__Task__
Return each entry below without any alteration.

__Given records__

===============

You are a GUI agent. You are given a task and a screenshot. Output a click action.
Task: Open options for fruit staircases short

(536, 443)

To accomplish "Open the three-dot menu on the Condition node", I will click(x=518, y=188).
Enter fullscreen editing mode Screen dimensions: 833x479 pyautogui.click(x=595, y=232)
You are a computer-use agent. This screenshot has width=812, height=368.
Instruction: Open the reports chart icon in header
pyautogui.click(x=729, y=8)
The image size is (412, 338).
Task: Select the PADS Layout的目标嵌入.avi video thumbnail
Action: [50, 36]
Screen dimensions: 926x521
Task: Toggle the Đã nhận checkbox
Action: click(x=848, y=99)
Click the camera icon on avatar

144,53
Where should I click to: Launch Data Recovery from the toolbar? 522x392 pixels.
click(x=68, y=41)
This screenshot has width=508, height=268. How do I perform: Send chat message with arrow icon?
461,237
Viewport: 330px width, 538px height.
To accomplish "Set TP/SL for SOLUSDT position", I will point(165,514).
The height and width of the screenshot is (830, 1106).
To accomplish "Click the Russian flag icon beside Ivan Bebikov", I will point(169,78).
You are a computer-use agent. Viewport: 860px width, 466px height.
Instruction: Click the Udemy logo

===============

__Finished exercise__
You are a GUI agent. You are given a task and a screenshot. Output a click action.
Task: Open options for fruit staircases short

(536, 443)

To accomplish "Open the three-dot menu on the Condition node", I will click(x=518, y=188).
Enter fullscreen editing mode Screen dimensions: 833x479 pyautogui.click(x=595, y=232)
You are a computer-use agent. This screenshot has width=812, height=368.
Instruction: Open the reports chart icon in header
pyautogui.click(x=729, y=8)
The image size is (412, 338).
Task: Select the PADS Layout的目标嵌入.avi video thumbnail
Action: [50, 36]
Screen dimensions: 926x521
Task: Toggle the Đã nhận checkbox
Action: click(x=848, y=99)
Click the camera icon on avatar

144,53
Where should I click to: Launch Data Recovery from the toolbar? 522x392 pixels.
click(x=68, y=41)
This screenshot has width=508, height=268. How do I perform: Send chat message with arrow icon?
461,237
Viewport: 330px width, 538px height.
To accomplish "Set TP/SL for SOLUSDT position", I will point(165,514).
The height and width of the screenshot is (830, 1106).
To accomplish "Click the Russian flag icon beside Ivan Bebikov", I will point(169,78).
You are a computer-use agent. Viewport: 860px width, 466px height.
Instruction: Click the Udemy logo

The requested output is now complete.